### Work required:
Every line with the string "agent" in it belongs in your answer, so copy them all from the data.

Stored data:

##########

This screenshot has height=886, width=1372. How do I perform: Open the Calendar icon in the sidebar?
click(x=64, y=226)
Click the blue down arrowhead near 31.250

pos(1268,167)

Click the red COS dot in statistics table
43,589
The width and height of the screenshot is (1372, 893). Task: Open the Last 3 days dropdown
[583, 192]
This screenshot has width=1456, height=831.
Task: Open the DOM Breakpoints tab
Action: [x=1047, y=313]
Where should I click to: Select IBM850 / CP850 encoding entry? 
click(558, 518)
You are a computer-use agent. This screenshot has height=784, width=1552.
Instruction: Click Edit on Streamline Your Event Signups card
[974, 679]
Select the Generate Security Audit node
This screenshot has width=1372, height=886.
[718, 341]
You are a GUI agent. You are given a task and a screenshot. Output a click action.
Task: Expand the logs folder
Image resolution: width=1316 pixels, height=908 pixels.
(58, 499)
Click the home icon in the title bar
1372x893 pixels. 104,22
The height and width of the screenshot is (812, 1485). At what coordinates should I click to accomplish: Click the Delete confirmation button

##########

### Your response:
You are a computer-use agent. This screenshot has height=784, width=1552.
You are a GUI agent. You are given a task and a screenshot. Output a click action.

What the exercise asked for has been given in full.